When it came to my attention that the GEO’s database did not have listed many colleagues I was sure were interested in being card-signing members of the union, I drafted the following letter politely requesting that the recipients fill out a new yellow membership card. Below is a slightly edited version of that letter:
If you are receiving this message, it means that the Graduate Employee Organization (GEO) does not have your membership information in their database. Although many of you support the union, GEO does not currently have a record of you having signed the card. If you have not signed a card, but are interested in becoming an active member, we would really like to have you. If you have filled out a card previously, I apologize for the inconvenience. Nevertheless, please take the time to fill out the yellow membership card I have enclosed, even if you have already done this before. These cards give you a voice in the union, so you are not accepting additional responsibilities by filling them out. The union represents you whether you support it or not; these cards simply ensure that you can vote and make your opinions heard.
This should be a quick and easy process, so please take a few minutes and fill this out at your earliest convenience. When you have completed the card, please return it to me ASAP. In person, on my desk, or in my mailbox are all fine. Thanks, and please let me know if you have any questions or concerns. I am happy to answer any questions or concerns you may have about becoming a card-signing member of GEO.
Graduate Employee Organization
Department Steward for Anthropology
I placed this letter in the recipients’ office mailboxes. While many (most?) of my anthropologist colleagues harbor generally union-friendly attitudes, the same can certainly not be said for all departments at UIC. Stewards in other departments face a different set of challenges, and these might be better met with more proactive organizing efforts.
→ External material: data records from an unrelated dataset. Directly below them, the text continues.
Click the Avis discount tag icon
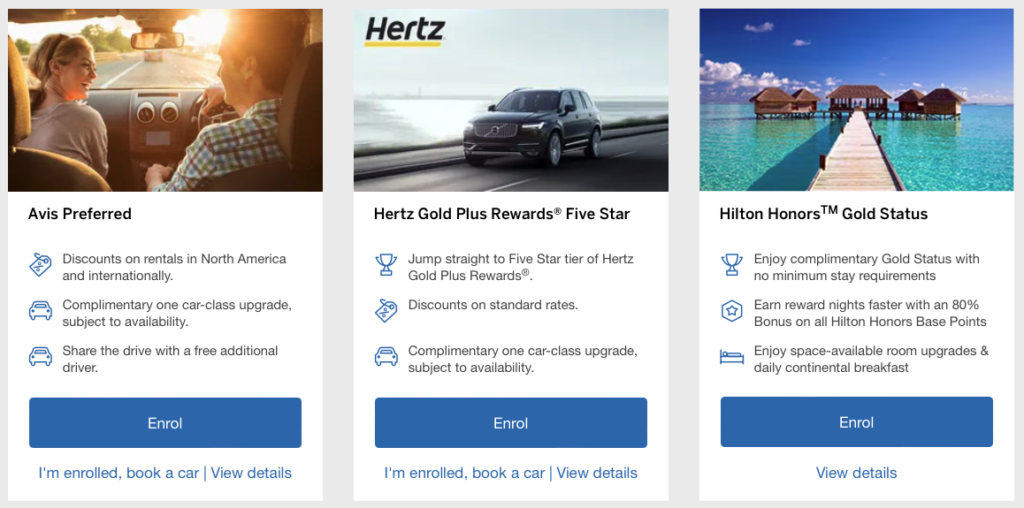The height and width of the screenshot is (508, 1024). [40, 266]
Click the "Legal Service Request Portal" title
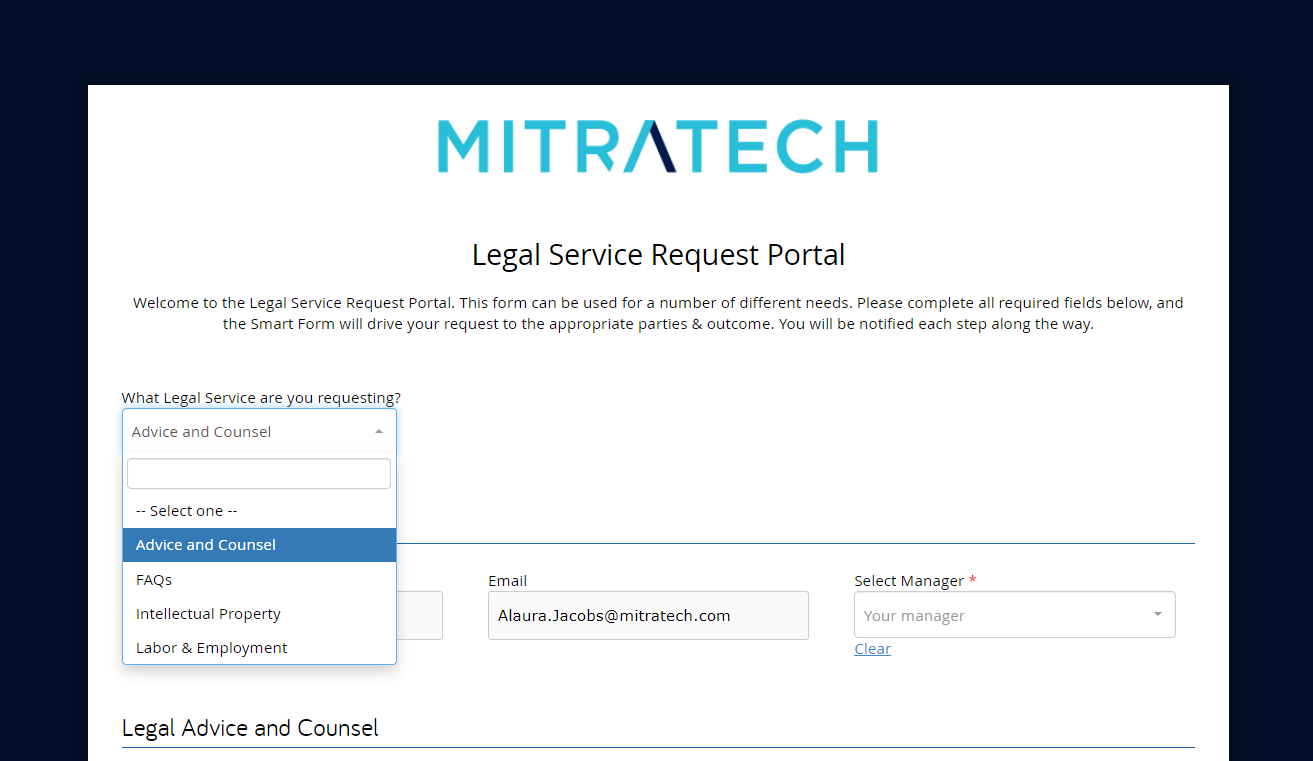 pos(657,254)
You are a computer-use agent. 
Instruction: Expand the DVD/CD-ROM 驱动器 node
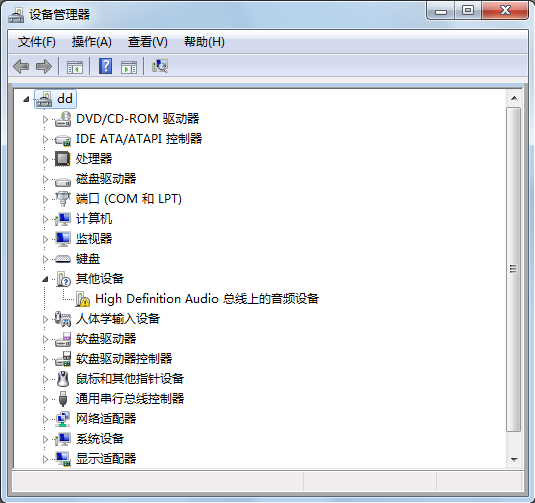click(x=45, y=119)
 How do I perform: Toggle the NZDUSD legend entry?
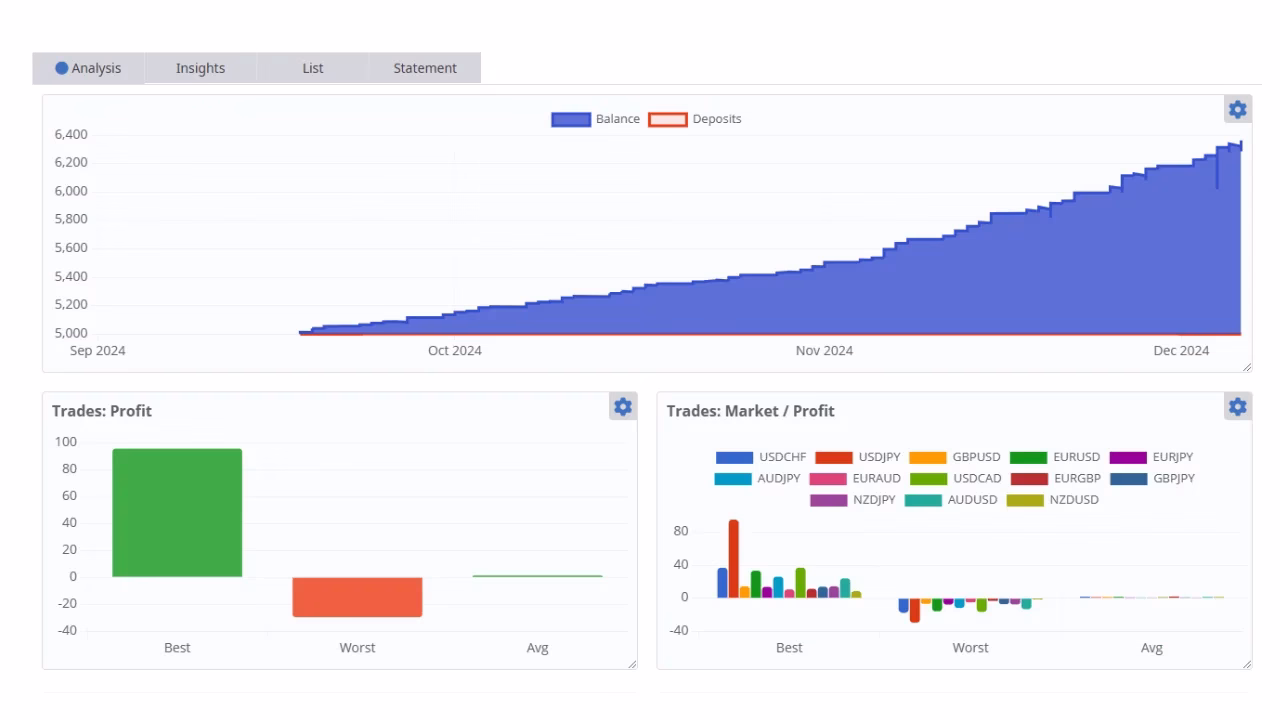(1054, 500)
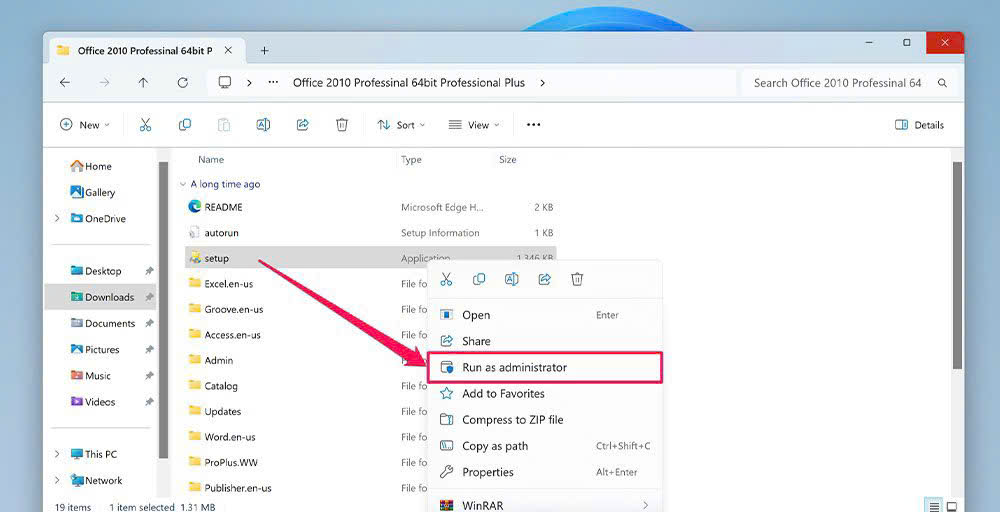1000x512 pixels.
Task: Open the Sort dropdown menu
Action: 400,125
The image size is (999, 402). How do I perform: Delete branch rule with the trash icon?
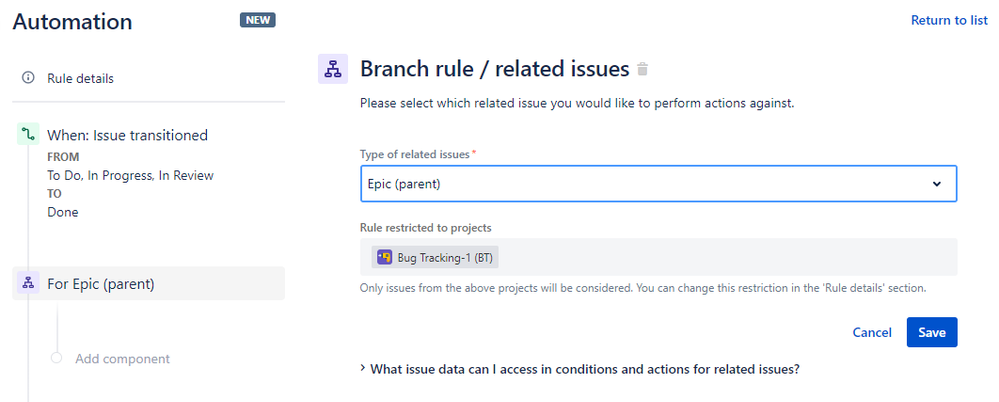click(643, 69)
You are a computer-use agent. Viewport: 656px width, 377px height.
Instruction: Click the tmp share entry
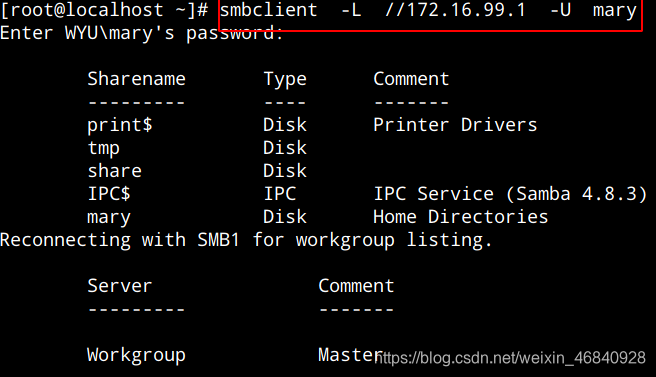[103, 149]
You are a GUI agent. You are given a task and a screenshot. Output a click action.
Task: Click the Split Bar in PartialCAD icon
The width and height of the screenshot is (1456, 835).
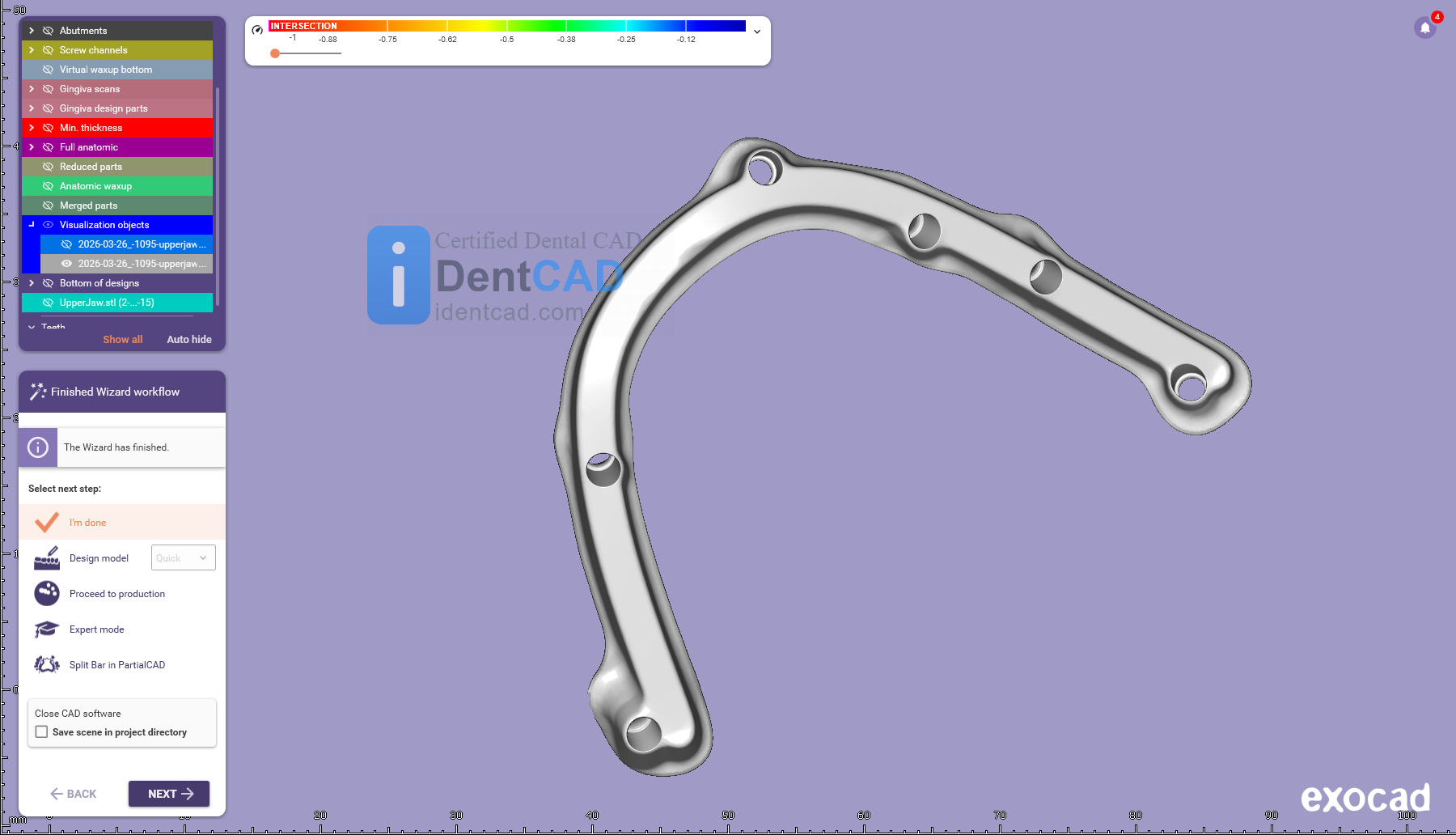pos(47,665)
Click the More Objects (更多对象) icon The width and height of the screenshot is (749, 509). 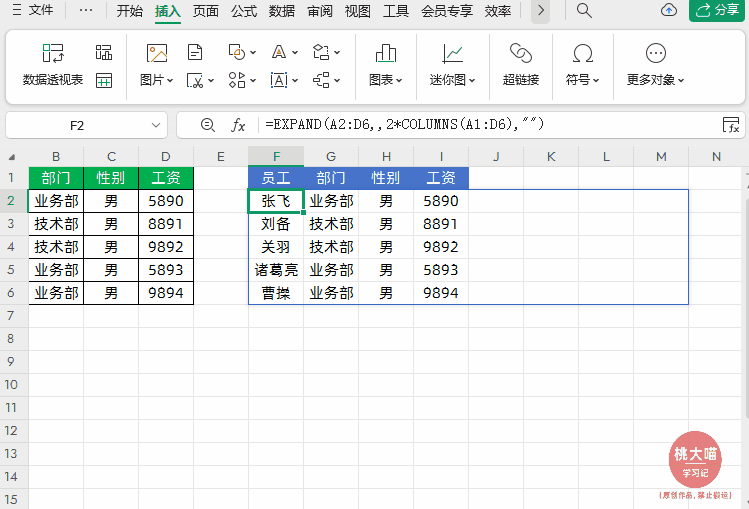655,53
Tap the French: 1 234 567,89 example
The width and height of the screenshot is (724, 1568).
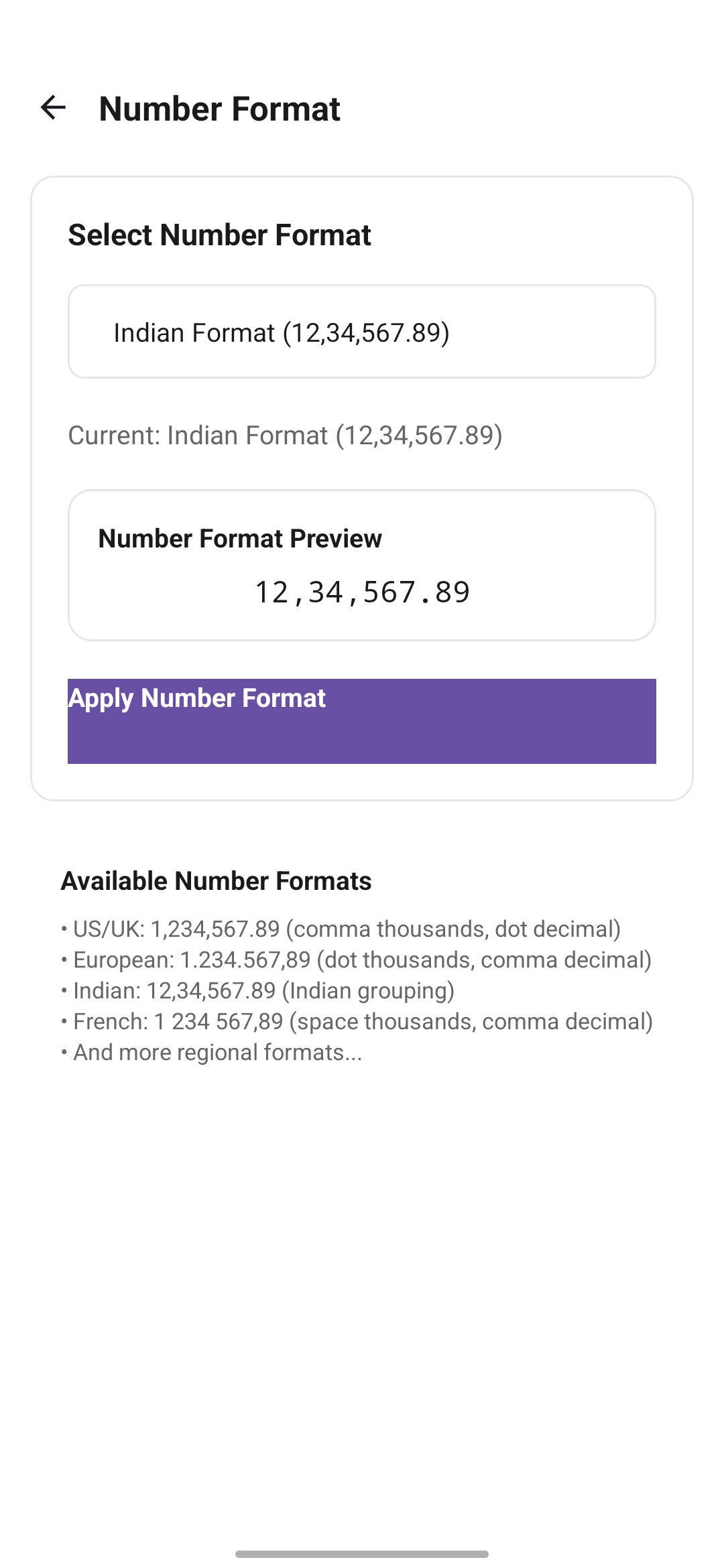click(x=178, y=1022)

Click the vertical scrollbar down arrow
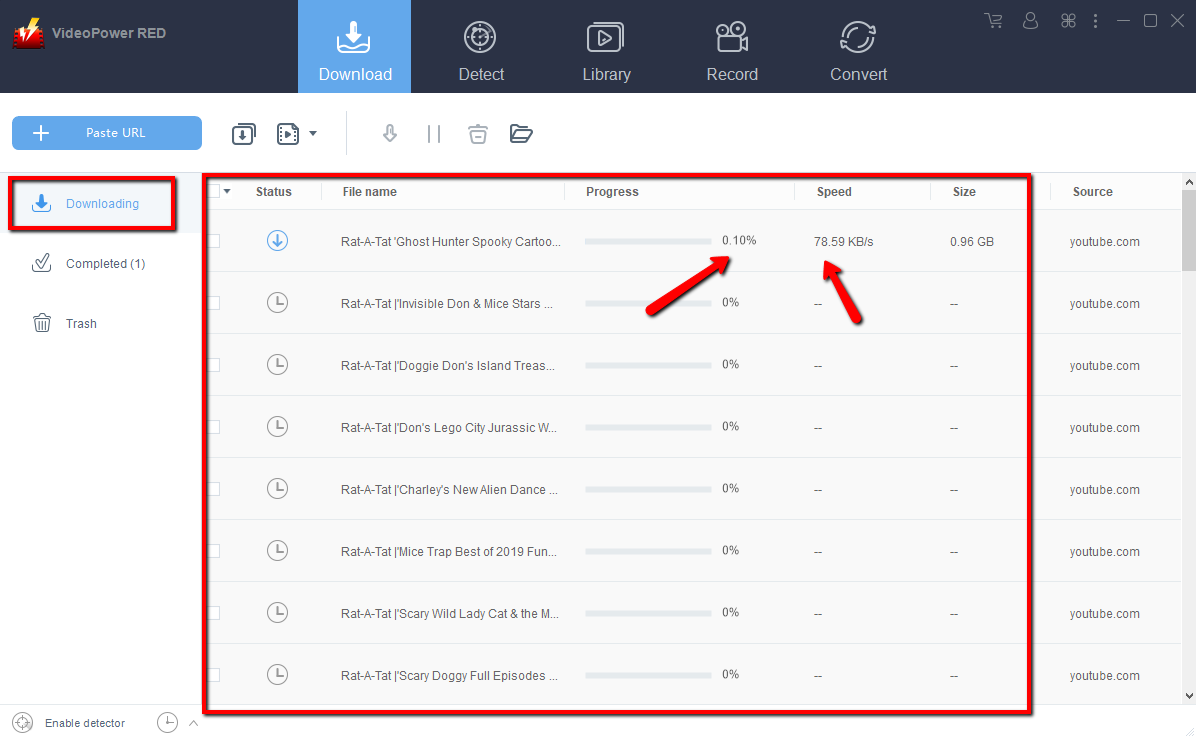pyautogui.click(x=1188, y=696)
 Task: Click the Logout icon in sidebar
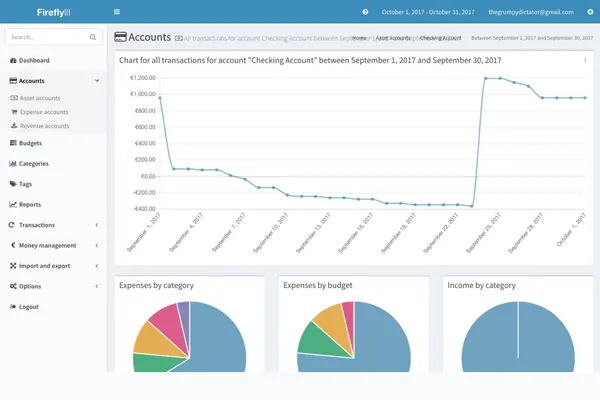point(12,306)
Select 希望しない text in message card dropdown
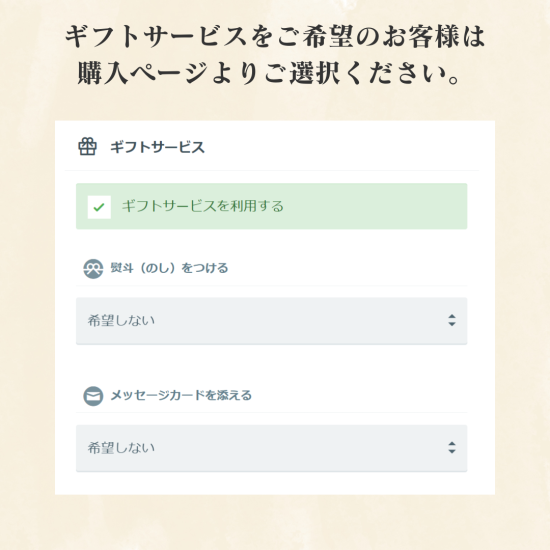550x550 pixels. [x=121, y=448]
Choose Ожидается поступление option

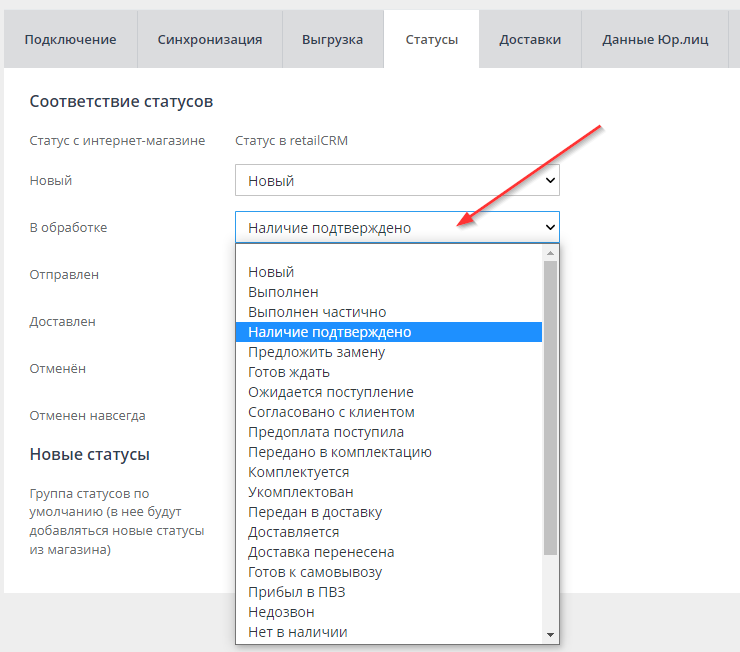(x=330, y=392)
However, for many of us, stewards must carefully choose their battles. Many of our departmental colleagues are highly engaged and highly informed, though not always supportive of GEO. For this reason, antagonistic rhetoric aimed more at fashioning support through antagonism has limited value. Despite my own enthusiasm for the GEO, I must actively avoid the temptation to over-saturate the inboxes of my friends and colleagues. Many humanities and social science departments (such as Anthropology) do not represent the frontier of our organizing efforts; rather, it represents a standing army of supportive GEO members. My own efforts aim to grease the wheels of participation. Stewards in similar situations can write letters like this to make participation in union proceedings easier. Where support already exists, the steward’s role is primarily one of constant maintenance. Where support does not exist, reaching out to colleagues by direct, personalized contact will work.
When I left the above letter in my colleagues’ mailboxes, I enclosed a yellow card with personalized fields (Name, Department, etc.) already filled in. In addition to making this easier on the recipient, it simultaneously gives the (accurate) impression that I put some amount of time and effort into this mini-campaign. These are, after all, friends and colleagues. They respect personal outreach more than impersonal listserv emails.
Within a couple of days of initiating this strategy, over half of the recipients returned completed cards. Many more continued to trickle in over the course of the next two weeks. In the GEO’s continued outreach efforts, the union wants to avoid mass emails in favor of personalized forms of communication. Keeping the big picture in mind—social justice, fair contracts, safe workplaces, public universities, etc.—is crucial. But most of my time as steward is not spent discussing the big picture. The day-to-day efforts of stewards do not always require appeals to such lofty ideals. Sometimes, participation is about the signature on the yellow card. By tailoring our efforts in this way, I’m confident that we can engender the continued support of department – this is certainly the case for Anthropology . This is critical as another round of contract negotiations looms just over the horizon. When the negotiations resume, Anthropology will be there to provide input and support. By undertaking a few concerted but relatively simple tasks, we can incorporate more of our members’ voices. We would encourage interested members to take moment to send out a similar letter to the one above to their colleagues.